## [What you need to do]
From the entries that follow, copy exactly the lines beginning at the line holding "Given: Click the C & J Clark America text" and continuing through the line holding "Select the GitHub CLI clone tab".

## [Records shown]

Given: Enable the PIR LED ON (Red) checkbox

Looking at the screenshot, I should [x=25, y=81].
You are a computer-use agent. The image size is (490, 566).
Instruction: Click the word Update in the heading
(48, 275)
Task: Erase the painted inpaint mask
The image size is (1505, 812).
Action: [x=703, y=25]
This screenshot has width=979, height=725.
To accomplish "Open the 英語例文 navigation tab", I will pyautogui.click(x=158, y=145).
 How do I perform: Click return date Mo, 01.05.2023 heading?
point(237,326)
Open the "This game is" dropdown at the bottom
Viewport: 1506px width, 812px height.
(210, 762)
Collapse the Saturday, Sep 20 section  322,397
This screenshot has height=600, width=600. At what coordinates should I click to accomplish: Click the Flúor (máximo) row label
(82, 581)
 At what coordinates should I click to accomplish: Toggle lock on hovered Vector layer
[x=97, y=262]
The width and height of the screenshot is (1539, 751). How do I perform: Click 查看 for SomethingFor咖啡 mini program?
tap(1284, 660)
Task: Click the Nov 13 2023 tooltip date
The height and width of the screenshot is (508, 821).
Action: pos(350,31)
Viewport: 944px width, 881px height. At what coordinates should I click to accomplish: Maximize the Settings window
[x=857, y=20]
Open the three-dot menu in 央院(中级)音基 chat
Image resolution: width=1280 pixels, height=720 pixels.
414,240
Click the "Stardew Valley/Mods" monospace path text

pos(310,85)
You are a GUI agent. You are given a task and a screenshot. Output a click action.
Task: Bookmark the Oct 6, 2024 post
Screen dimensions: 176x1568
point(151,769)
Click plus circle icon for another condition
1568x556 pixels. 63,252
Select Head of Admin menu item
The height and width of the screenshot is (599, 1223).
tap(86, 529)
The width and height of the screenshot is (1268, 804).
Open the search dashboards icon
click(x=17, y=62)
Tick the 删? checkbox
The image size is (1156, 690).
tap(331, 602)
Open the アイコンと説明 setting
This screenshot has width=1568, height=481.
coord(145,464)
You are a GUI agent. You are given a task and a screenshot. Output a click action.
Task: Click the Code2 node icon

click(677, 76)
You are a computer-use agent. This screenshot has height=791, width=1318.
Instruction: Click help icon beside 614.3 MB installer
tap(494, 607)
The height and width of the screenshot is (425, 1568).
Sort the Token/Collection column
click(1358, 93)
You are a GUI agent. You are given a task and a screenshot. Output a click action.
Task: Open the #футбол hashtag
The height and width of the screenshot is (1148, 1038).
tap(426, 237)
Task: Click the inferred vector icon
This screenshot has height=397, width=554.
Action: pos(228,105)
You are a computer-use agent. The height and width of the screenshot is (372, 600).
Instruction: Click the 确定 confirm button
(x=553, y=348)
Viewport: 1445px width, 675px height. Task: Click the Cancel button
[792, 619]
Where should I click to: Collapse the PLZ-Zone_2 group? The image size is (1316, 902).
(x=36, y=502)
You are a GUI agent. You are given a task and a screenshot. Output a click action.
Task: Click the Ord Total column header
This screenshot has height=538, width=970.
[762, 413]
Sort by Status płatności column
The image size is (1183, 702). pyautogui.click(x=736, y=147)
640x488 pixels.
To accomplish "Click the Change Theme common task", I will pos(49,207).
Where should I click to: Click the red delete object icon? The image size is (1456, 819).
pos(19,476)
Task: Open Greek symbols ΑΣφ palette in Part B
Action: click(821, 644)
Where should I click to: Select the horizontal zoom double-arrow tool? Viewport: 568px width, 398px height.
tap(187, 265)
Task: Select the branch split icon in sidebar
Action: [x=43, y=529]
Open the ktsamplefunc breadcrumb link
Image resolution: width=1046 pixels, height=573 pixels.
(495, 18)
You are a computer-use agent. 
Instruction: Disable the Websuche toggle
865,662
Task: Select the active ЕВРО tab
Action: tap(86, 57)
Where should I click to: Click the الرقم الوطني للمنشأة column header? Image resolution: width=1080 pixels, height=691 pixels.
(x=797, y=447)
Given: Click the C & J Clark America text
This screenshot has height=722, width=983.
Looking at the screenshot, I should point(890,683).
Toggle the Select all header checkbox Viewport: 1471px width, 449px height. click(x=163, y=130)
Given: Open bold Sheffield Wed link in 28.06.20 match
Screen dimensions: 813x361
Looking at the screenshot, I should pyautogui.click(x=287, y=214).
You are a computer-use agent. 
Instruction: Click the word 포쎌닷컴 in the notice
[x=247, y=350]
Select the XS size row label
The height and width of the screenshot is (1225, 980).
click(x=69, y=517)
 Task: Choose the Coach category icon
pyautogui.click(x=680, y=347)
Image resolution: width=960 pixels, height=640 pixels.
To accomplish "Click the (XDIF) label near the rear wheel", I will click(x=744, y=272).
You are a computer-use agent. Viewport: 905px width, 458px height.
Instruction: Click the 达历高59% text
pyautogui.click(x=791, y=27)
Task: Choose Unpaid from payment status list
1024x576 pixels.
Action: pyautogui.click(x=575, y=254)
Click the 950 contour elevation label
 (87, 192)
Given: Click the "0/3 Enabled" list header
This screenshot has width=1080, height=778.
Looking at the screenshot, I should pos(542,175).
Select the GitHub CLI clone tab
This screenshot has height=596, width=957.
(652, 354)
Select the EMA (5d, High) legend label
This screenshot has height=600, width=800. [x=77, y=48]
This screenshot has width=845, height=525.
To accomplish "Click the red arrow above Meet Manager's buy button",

## [Answer for this exercise]
Given: Click the C & J Clark America text
This screenshot has height=722, width=983.
Looking at the screenshot, I should point(890,683).
Toggle the Select all header checkbox Viewport: 1471px width, 449px height. click(x=163, y=130)
Given: Open bold Sheffield Wed link in 28.06.20 match
Screen dimensions: 813x361
Looking at the screenshot, I should pyautogui.click(x=287, y=214).
You are a computer-use agent. 
Instruction: Click the word 포쎌닷컴 in the notice
[x=247, y=350]
Select the XS size row label
The height and width of the screenshot is (1225, 980).
click(x=69, y=517)
 Task: Choose the Coach category icon
pyautogui.click(x=680, y=347)
Image resolution: width=960 pixels, height=640 pixels.
To accomplish "Click the (XDIF) label near the rear wheel", I will click(x=744, y=272).
You are a computer-use agent. Viewport: 905px width, 458px height.
Instruction: Click the 达历高59% text
pyautogui.click(x=791, y=27)
Task: Choose Unpaid from payment status list
1024x576 pixels.
Action: pyautogui.click(x=575, y=254)
Click the 950 contour elevation label
 (87, 192)
Given: Click the "0/3 Enabled" list header
This screenshot has width=1080, height=778.
Looking at the screenshot, I should pos(542,175).
Select the GitHub CLI clone tab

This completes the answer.